Précurseur de Freud et de la psychanalyse, le théâtre de Wagner n’est pas une scène d’action mais d’introspection régressive: chercher dans le passé ce qui cause l’enchaînement de l’homme et son aliénation à son propre destin: un destin de souffrance où le désir et la cupidité jalouse voire barbare donc inhumaine scellent la malédiction de l’espèce humaine.
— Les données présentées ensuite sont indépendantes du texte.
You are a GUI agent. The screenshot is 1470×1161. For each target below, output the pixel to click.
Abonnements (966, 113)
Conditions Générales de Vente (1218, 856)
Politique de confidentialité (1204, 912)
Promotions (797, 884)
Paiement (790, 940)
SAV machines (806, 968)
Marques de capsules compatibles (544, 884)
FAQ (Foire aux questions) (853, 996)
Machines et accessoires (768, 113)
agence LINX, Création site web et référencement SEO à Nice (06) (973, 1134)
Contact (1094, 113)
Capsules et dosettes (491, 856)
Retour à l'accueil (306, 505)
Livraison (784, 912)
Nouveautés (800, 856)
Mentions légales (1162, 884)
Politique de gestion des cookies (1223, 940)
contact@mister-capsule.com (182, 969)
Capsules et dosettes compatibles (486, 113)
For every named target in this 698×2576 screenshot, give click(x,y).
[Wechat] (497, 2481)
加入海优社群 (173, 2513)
C’est Wotan qui perd le seul être qu’il aime, sa fille Walkyrie, Brünnhilde; c’est Amfortas condammé à célébrer toujours un rituel qui cause sa mort lente; c’est Lohengrin, l’élu venu sauvé Elsa qui le trahit par fragilité morale; ce sont surtout Tristan et Yseult dont l’union éprouvée, souligne l’impossibilité de vivre heureux sur cette terre sinon dans le renoncement et la mort.
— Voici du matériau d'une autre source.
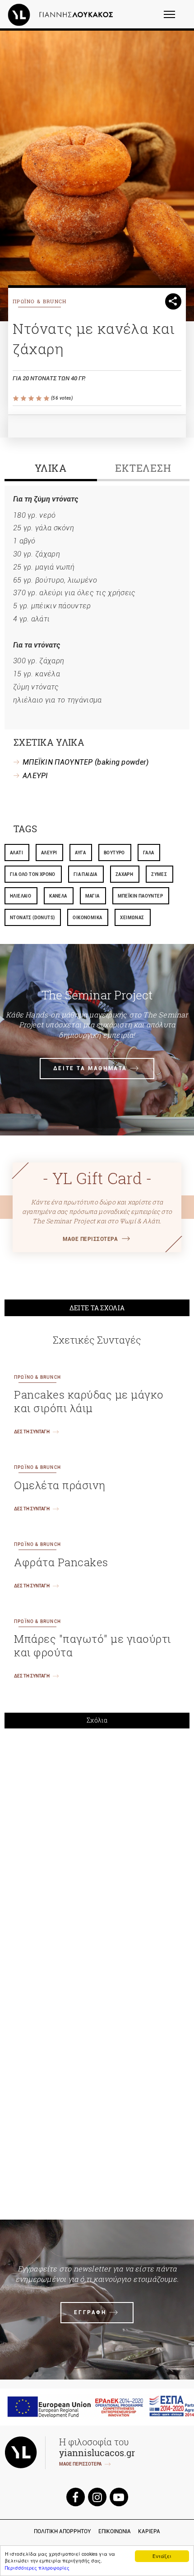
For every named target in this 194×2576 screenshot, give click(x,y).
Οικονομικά (87, 917)
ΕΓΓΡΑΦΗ (90, 2312)
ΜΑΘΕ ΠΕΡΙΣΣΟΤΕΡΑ (90, 1239)
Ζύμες (159, 874)
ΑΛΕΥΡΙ (35, 775)
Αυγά (80, 852)
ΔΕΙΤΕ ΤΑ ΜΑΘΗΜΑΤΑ (90, 1068)
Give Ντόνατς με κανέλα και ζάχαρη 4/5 (39, 398)
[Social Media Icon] (75, 2496)
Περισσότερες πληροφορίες (37, 2567)
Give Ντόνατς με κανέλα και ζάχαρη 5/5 (47, 398)
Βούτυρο (114, 852)
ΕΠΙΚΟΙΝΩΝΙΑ (114, 2531)
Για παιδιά (85, 874)
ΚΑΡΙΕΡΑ (149, 2531)
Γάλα (148, 852)
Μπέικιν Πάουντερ (140, 896)
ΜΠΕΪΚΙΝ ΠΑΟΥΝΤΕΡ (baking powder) (86, 762)
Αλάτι (16, 852)
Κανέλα (58, 896)
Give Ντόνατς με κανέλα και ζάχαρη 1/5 (16, 398)
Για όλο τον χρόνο (32, 874)
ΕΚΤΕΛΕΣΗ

Wagner profil portraitEn revanche combien de pages admirables qui fondent l’humanisme fraternel de Wagner, à contre courant des tentatives de récupération de son œuvre: le compositeur sait façonner des individualités marquantes et déterminées qui bravent l’aveuglement collectif: et la perte des valeurs collectives et spirituelles; ses personnages clés, remarquables se nomment Senta (elle sauve le Hollandais et le libère de son cycle maudit), Brünnhilde et Kundry: (Parsifal, 1882) toutes deux se métamorphosent et deviennent par compassion, salvatrices et rédemptrices;  la première pour le couple incestueux magnifique Siegmund/Sieglinde (La Walkyrie); la seconde pour Amfortas dont elle permet la finale délivrance. Un autre personnage irradie au contact de l’amour: Parsifal. Car lui aussi éprouve ce basculement psychologique qui lui fait voir l’enchaînement d’Amfortas à son destin de douleur. Compassion, fraternité, amour… telles sont les valeurs sublimées et portées par toute l’œuvre wagnérienne. En dépit de son profond pessimisme, Wagner continue de croire en l’homme.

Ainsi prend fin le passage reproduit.